Das Prion-Protein (PrP), welches im Rahmen dieser Studie untersucht wurde, war das erste Protein, das mit dieser spezifischen Eigenschaft beschrieben wurde. Wie genau PrP in seiner pathologischen Variante zum Nervenzellschaden führt, ist bisher laut den Forschern noch nicht geklärt.
Über elektrophysiologische Untersuchungen, zellulär basierte und biophysikalische Methoden konnten die Forscher nachweisen, dass das N-terminale Ende von PrP toxische Effekte auf Nervenzellen ausübte. Demgegenüber fungierte das C-terminale Ende wie eine Bremse für diese toxische Funktion. Die Forscher konnten durch spezielle Liganden für jeweils eines dieser Enden von PrP eine toxische oder protektive Funktion induzieren. Insbesondere Antikörper gegen das C-terminale Ende verstärkten die toxische Funktion des Proteins deutlich.
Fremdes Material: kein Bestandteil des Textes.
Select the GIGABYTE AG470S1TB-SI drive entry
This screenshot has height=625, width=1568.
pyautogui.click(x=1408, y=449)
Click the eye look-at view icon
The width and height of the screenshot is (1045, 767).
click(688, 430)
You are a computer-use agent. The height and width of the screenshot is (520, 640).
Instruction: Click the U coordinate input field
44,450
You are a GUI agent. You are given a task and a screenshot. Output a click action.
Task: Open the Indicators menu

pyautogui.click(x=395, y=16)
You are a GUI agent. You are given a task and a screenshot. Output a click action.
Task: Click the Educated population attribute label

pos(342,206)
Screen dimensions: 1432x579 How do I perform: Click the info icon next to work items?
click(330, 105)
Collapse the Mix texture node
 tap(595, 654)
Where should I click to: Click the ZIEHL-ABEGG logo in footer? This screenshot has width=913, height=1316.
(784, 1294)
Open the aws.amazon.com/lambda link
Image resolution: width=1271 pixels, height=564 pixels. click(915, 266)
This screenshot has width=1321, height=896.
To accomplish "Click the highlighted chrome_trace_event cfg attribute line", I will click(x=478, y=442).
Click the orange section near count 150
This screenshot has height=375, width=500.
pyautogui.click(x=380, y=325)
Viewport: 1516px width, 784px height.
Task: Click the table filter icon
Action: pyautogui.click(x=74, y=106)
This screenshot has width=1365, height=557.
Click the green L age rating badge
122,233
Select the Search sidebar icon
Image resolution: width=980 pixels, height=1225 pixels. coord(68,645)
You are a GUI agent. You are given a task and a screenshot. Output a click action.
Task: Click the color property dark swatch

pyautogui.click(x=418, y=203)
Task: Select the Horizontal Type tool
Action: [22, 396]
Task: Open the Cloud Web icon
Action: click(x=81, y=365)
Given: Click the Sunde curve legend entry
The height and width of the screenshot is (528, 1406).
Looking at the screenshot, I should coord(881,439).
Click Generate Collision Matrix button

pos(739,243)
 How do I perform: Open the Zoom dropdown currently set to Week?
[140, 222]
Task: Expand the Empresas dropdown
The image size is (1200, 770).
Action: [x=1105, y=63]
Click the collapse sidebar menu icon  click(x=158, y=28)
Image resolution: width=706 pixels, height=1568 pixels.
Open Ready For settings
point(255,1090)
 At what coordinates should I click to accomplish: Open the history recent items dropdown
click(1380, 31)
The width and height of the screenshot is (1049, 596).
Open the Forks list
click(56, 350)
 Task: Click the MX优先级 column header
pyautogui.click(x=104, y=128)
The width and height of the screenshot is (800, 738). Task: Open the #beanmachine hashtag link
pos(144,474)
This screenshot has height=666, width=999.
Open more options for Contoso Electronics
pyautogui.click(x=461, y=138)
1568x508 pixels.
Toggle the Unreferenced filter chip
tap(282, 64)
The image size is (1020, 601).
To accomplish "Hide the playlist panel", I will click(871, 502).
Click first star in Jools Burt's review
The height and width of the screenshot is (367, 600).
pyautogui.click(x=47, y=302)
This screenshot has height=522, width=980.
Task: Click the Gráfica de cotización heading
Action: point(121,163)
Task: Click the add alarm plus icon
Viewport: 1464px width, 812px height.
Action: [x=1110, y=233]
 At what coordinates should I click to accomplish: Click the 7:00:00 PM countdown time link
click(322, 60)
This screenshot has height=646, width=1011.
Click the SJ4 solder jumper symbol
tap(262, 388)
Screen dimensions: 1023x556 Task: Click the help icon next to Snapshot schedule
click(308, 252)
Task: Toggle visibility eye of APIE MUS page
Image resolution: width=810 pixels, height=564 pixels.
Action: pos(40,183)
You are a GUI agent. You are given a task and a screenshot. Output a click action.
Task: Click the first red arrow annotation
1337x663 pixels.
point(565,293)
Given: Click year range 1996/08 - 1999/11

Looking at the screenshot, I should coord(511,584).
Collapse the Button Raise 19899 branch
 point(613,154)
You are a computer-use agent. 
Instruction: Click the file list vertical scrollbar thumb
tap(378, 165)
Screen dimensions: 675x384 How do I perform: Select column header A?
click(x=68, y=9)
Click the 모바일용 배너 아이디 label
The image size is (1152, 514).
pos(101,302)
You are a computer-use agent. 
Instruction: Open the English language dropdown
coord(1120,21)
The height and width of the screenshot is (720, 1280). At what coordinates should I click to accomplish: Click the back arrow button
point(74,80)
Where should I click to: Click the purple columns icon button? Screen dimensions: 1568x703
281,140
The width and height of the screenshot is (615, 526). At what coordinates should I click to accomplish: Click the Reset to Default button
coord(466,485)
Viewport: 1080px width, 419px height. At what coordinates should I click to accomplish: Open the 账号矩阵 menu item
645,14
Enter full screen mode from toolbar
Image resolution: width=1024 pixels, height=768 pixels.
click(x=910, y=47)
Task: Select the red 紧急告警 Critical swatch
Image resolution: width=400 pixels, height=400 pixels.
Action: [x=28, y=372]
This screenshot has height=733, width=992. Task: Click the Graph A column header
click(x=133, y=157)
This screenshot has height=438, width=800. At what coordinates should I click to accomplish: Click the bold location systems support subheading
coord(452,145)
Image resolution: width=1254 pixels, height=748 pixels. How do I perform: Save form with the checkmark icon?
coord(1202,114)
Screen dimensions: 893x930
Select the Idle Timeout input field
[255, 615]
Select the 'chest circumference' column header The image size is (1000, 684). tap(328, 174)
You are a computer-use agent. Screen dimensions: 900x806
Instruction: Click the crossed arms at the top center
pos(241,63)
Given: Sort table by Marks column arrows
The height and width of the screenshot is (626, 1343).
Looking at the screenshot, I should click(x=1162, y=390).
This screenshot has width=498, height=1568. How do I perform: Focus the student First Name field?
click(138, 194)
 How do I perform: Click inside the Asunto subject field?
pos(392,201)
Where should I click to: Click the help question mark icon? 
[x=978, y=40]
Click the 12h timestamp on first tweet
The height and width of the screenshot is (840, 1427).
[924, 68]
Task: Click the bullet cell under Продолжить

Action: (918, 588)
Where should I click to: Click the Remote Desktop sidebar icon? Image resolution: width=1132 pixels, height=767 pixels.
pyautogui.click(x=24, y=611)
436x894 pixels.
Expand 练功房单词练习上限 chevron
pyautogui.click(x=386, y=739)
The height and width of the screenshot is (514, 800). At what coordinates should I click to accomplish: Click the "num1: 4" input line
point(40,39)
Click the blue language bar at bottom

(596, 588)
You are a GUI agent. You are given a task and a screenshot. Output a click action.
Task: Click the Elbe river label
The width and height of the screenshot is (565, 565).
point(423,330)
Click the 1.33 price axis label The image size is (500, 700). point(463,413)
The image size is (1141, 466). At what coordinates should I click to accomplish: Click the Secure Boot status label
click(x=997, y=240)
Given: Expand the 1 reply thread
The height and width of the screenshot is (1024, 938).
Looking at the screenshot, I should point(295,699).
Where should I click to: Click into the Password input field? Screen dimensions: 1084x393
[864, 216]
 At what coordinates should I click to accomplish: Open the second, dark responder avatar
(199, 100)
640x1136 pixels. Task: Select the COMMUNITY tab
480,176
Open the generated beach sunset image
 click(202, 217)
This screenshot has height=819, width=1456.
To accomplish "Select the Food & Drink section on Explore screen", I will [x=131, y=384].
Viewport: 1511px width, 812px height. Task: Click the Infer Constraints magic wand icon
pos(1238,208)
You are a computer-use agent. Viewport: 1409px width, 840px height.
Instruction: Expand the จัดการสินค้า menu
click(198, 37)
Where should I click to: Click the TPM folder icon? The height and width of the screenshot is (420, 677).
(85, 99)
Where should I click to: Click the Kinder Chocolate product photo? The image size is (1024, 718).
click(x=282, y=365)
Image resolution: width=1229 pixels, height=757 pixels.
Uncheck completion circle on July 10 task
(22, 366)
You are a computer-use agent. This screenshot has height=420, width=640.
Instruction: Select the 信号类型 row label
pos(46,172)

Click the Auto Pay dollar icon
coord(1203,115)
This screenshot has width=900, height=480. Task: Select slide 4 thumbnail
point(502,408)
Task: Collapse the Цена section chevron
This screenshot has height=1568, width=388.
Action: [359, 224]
Durch ihre Versuche konnten die Forscher nachweisen, dass PrP abhängig von seinem wirksamen Ende toxische oder protektive Funktionen aufweist. Bei der Entwicklung von Therapiemöglichkeiten könnte dies eine entscheidende Rolle spielen, da beispielsweise Antikörpertherapien, die sich gegen das C-terminale Ende von PrP richten, die Prionenreaktion sogar verschlimmern könnten, hieß es aus der Gruppe.